Wie ist Naive Bayes ein linearer Klassifikator?

Ich habe den anderen Thread hier gesehen, aber ich glaube nicht, dass die Antwort die eigentliche Frage befriedigt hat. Was ich immer wieder gelesen habe, ist, dass Naive Bayes ein linearer Klassifikator (z. B. hier ) ist (so dass er eine lineare Entscheidungsgrenze zeichnet), der die Log Odds-Demonstration verwendet.

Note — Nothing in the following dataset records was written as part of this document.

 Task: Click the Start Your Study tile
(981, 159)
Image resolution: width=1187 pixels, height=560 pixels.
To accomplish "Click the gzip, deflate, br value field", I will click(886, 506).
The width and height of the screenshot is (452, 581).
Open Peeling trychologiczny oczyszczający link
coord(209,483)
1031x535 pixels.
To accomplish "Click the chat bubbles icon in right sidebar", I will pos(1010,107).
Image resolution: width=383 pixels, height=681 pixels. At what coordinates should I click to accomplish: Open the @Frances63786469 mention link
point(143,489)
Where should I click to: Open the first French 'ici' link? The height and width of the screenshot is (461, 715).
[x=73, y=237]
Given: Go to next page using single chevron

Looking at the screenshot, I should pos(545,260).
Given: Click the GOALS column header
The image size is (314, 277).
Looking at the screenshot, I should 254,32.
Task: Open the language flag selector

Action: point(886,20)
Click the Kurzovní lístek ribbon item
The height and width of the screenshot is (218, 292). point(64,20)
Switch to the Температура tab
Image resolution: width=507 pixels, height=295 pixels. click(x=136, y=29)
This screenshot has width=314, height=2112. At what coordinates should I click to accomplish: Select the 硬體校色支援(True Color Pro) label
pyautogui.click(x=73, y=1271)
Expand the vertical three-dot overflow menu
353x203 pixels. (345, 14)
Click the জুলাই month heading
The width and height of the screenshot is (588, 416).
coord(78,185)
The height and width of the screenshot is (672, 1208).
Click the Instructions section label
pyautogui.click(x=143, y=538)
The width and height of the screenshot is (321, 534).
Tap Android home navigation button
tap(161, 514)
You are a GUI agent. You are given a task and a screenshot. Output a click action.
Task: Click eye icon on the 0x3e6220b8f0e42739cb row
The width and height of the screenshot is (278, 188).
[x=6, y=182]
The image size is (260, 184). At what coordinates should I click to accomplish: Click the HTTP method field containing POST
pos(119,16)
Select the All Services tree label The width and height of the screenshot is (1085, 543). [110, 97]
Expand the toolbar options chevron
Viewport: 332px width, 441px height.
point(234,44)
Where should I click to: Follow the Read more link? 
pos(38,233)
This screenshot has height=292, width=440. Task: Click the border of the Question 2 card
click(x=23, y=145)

Ich simulierte jedoch zwei Gaußsche Wolken und passte eine Entscheidungsgrenze an und erhielt die Ergebnisse als solche (Bibliothek e1071 in r, mit naiveBayes ()) 1- Grün, 0 - Rot

Wie wir sehen können, ist die Entscheidungsgrenze nicht linear. Versucht es zu sagen, dass die Parameter (bedingte Wahrscheinlichkeiten) eine lineare Kombination im Protokollraum sind, anstatt zu sagen, dass der Klassifizierer selbst Daten linear trennt?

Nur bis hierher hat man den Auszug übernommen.